This is the framework that we use as Occupational Therapist’s to guide our thinking with a client upon receiving a referral, and as such in my experience it feels like perfect sense to the therapeutic process, mirroring the way in which I suspect my own reasoning works. Furthermore, whilst this is not unique to Occupational Therapy, the process is a form of problem solving that is shared amongst many health professionals, of which through its use, key information can gathered and as a result, issues can be prioritised to then develop these into goals to shape client interventions (Duncan, 2011).  This is a continual process that can go round and round in circles as we seek to find the appropriate way to support the client, also that it may well the case that the client is discharged, although for them to experience a physical/mental relapse in their condition, then this Occupational Process may well commence all over again.

The significance of this whenever we are thinking about or participate in the occupational therapy process, we are engaged in that professional reasoning, of which it is not a question of whether we’re doing it, only a question of how well (Boyt Schell, 2009). Of which in my opinion, I perceive this statement that whilst the Occupational Therapy process is intuitively a part of professional reasoning, it is then through practice experience, reflection, and the further addition of Occupational tools such as theoretical models/outcome measures, activity analysis/grading and adapting, can we then really this unpack to then effectively use it in practice.

(The whole of the process from referral through to the client being discharged is the Occupational Therapy intervention)

  1. Referral or reason for Occupational therapy:
  • Appropriateness of the referral: To ask myself, is this an appropriate referral.
  • Validity: upon face value, what would this client benefit from Occupational Therapy

(Working with the client, respecting their views/wishes, but also that they are the expert of how a condition/disruption is affecting them.)

  1. Gathering information:
  • Talk to the referrer: if there’s a concern or some issues as to the appropriateness of the referral, if so to ask the referrer for more information, client background/risks or concerns (to the client or self)/safeguarding issues if any, and how they perceive the client would from the support of an Occupational Therapist.
  • Available information/others: read the existing client notes if any, talk to other health professional/services that have been involved with the client.
  • Research: the client’s condition to get a better insight as to what they might be experiencing, also if applicable some of local/national policies in relation to support this client group.
  • Contacting the client: when arranging an appointment for initial assessment, information could also be gathered as a result of talking to them, also if they are unable then a family member/carer, this may give an indication of some of the issues, as for example: imbalance with sustaining a routine/energy management issues (sleeping during day/getting up at lunchtime, or social issues as the client has difficulties speaking/stutter (anxiety)/forming sentences.
  • Also Occupational Therapy ‘best practice’, with this client group in relation to their circumstances, such as books, guidance materials, and journal articles.

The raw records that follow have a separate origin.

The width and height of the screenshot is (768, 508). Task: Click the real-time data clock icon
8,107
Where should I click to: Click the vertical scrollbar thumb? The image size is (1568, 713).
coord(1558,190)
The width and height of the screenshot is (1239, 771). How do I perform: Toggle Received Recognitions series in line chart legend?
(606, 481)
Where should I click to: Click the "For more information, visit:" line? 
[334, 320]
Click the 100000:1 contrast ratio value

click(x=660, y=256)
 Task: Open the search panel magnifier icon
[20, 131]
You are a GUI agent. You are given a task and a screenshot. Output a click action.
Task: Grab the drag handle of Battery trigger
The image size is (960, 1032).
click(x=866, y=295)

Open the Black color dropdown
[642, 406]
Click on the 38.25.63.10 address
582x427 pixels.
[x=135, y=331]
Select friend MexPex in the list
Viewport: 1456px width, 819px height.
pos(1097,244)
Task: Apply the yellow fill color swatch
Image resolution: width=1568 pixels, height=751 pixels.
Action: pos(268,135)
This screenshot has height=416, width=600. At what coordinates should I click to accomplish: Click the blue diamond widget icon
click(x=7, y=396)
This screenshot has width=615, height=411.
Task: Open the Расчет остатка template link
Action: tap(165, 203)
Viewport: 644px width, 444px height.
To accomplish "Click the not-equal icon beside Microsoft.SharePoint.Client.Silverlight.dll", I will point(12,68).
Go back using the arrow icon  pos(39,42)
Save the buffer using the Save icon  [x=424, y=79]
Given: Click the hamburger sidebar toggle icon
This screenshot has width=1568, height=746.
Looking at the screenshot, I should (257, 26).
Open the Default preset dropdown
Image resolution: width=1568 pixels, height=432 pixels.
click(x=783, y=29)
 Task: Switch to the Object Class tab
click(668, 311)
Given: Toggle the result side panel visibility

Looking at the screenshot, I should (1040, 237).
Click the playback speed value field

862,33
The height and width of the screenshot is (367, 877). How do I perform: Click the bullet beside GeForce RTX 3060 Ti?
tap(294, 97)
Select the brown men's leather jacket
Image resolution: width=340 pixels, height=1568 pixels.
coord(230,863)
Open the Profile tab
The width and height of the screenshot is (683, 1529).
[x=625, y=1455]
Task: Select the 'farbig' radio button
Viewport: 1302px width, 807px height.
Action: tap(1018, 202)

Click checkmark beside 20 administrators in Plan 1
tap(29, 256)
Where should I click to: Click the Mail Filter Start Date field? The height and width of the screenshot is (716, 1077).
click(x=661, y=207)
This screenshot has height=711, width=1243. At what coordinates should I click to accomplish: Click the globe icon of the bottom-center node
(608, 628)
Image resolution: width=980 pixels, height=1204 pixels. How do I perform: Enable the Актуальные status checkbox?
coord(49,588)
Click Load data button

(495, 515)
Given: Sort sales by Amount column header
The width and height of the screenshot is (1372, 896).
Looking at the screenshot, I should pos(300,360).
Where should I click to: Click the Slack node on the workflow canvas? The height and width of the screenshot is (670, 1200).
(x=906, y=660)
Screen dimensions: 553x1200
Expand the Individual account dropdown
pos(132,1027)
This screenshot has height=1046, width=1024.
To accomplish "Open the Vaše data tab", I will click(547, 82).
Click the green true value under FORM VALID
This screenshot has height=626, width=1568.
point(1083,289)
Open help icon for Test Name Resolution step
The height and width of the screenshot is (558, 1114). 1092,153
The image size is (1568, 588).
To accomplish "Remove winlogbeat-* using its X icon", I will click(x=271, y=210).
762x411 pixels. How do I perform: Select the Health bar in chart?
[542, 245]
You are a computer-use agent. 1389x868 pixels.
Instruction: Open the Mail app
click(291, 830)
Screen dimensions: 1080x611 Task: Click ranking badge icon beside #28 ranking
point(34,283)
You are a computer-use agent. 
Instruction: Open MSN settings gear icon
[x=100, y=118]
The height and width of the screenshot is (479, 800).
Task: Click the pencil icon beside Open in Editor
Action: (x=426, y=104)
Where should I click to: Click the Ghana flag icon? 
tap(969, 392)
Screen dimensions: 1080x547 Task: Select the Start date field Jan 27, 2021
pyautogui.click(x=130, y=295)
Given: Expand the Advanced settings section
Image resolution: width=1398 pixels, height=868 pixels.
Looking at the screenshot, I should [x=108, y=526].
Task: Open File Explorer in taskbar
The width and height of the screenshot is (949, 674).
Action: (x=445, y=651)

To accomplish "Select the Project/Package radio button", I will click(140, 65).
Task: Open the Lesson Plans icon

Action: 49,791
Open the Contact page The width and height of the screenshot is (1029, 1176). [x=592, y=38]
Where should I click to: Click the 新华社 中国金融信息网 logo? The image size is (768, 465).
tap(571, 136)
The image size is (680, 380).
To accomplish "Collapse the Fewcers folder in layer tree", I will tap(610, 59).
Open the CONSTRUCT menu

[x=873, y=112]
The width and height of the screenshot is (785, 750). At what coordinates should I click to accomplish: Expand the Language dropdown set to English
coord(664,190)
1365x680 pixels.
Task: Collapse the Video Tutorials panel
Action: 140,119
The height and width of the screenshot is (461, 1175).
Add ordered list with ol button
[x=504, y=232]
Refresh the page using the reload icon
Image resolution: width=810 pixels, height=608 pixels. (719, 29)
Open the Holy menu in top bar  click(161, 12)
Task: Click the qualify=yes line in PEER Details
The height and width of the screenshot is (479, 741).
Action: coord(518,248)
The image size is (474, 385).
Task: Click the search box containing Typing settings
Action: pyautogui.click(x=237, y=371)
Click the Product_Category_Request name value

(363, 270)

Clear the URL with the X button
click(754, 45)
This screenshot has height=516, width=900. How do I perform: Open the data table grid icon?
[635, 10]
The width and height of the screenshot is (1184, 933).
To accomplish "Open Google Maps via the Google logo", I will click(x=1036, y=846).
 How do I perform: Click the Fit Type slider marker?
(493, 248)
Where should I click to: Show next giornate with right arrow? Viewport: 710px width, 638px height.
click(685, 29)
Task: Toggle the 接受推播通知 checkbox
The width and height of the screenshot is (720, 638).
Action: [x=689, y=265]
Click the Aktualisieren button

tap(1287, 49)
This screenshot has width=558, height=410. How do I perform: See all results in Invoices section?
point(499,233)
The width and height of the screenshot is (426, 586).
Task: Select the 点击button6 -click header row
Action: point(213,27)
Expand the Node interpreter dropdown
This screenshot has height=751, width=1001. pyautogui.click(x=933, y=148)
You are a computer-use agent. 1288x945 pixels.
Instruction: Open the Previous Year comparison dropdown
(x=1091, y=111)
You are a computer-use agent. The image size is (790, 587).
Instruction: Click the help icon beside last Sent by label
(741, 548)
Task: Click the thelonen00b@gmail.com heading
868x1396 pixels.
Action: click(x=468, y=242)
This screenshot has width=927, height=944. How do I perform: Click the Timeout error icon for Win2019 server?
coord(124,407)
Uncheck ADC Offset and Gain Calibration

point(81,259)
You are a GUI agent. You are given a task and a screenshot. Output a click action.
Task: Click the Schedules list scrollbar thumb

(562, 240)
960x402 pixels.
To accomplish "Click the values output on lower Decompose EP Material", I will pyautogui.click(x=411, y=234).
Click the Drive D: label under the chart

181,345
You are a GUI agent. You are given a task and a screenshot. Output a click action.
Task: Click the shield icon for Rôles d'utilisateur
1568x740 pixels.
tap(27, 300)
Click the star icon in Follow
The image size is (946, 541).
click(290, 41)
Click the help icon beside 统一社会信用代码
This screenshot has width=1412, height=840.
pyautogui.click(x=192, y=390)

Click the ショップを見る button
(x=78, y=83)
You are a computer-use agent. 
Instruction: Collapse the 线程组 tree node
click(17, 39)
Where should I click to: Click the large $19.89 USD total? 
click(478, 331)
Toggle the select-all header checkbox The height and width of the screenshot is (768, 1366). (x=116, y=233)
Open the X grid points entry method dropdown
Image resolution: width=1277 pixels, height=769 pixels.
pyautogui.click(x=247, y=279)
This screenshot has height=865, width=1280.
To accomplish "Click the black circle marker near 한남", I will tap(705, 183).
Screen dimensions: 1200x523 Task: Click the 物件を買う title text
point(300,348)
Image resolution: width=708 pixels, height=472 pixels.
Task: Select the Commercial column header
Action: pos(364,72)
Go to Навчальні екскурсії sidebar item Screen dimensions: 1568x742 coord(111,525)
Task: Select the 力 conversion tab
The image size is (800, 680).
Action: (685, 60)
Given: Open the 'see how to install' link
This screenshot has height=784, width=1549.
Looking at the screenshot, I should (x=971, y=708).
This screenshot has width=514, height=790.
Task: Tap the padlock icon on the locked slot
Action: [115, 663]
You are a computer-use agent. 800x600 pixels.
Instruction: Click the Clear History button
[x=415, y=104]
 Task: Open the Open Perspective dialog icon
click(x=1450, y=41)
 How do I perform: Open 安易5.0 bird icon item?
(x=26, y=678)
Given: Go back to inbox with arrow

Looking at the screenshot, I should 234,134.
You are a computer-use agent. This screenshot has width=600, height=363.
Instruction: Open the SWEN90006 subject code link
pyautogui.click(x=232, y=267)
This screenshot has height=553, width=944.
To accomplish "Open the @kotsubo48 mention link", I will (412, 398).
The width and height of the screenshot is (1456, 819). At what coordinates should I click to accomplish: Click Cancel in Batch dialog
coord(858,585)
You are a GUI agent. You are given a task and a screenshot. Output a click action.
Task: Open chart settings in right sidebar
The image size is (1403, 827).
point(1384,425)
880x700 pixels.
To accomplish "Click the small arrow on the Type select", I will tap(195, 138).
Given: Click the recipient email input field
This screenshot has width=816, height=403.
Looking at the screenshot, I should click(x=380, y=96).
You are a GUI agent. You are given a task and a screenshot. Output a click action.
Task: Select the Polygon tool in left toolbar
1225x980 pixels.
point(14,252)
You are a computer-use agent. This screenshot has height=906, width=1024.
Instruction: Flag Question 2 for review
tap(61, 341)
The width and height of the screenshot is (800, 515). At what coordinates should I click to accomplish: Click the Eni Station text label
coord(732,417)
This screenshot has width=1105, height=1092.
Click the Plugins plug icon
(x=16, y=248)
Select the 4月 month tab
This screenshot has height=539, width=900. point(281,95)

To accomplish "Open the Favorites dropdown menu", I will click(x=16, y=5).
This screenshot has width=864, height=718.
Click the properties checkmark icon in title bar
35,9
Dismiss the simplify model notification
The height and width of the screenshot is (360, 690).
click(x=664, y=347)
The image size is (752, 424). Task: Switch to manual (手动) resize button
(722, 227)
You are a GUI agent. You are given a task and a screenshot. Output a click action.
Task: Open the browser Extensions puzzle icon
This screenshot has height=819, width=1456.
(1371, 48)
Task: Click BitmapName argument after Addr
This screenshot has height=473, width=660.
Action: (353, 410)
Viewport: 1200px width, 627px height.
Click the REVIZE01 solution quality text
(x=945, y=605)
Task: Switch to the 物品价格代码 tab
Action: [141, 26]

At this point having gathered the information: we could also start to use the Occupational Therapy theoretical models/tools, to begin to identify the ‘barriers and enablers’, from to devise an occupational identity for this client, where there may be areas of imbalance, and to consider where the focus for the initial assessment may reside.

  1. Initial assessment:
  • Observation:

The client’s appearance e.g.: if reported to be usually well-presented.

How they present themselves e.g.: nervous/anxiety.

Environment: if it is a home visit there living conditions, but also even it’s in a more formal setting/outside client’s home how they respond to it.

Physical: how does the client react with their environment e.g. difficulty with stairs/cognitively such as walking into furniture?

Respond to others: tension with family members within their residence/reacting to other people.

  • Talking/the client’s narrative, as they are the expert of their own condition talk to them to get an insight into them as a person, occupationally the things they like to do and would like to, the journey that has led them up to this point.

Also the client’s concerns, which may be very different from the reason for referral, where do they feel the problems, are which need to be addressed. As result to build rapport, so that the client begins to trust you, and their needs can be identified, but also more importantly that with their cooperation, not of these plans/goal cannot be achieved.

Client’s family/carer, talking to them about their concerns, (if appropriate/respecting the clients’ wishes if asked not to be involved) also that it may be that their involvement would be required to implement any plans effectively.

  • Occupational Therapy theoretical models/outcome measures/departmental initial assessment forms, the use of these to fill out with the client if applicable, but also to considered these when talking to the client, and shape the structure of the intervention in order to identify concerns/needs.
  1. Reason for intervention/needs identification/problem formulation (As a result of initial assessment)
  • Client’s needs identified, keys concerns that within the client’s/family/carer’s own opinion needs to be addressed.
  • Further information gathering required, either services/best practice to better understand the needs of the client, also talking to other health professionals currently involved/past with the client, or discussing this further with the referrer.
  • Client inappropriate for Occupational Therapy/discharge, it may be at this point, that upon talking to the client, that they are either inappropriate for Occupational Therapy or not ready and for us to discharge/feedback to the referrer.
  1. Goal setting/Action planning (activity analysis/grading and adapting)
  • Goal setting, having identified the client’s needs, to then break these down into achievable goals with a timescale, that it may be that a client is unable to achieve this at their present capacity, then goals can be devised with this in mind to build confidence/engagement levels and as a result build upon this.

Activity analysis, in order to better understand those identified occupations, the client wishes to engage in, this could be use to look closer at what is entailed participating in this occupation (steps to achieving the occupation’s objective) and as a result better understand the barriers/enablers posed by the occupation/client.  Furthermore the equipment required/environment if this may be an issue, also the demands that may be required of the client, both physically, and emotionally e.g. staying focussed/ability to followed a sequence of steps to achieve the expectations of the desired occupation.

Grading and adapting, with the client having identified their needs with them, and analysed those occupations they wish to engage in, is to now considered where these occupation would require grading over a set amount of time in its level of engagement so that it is achievable for the client within their present level of capacity/sense of achievement to encourage them further (addressing duration/the environment/steps of the occupation/time of day). Furthermore, where adaption’s would made is to alter the parameters’ of the occupation, with the use of tools/equipment/resources such as adapted cutlery eating, templates when drawing, or a raised toilet seat to get on/off of toilet, and strategies to the approaching the occupation differently, although achieving the same outcome.

  1. Action/care planning

To devise an achievable plan with the client using what we have learnt from activity analysis, grading and adapting, into a form the client/health profession can put into action. (Also even at the early stages to identify where the client can go on after the course of Occupational Therapy treatment such as other services, clubs, and voluntary organisations.)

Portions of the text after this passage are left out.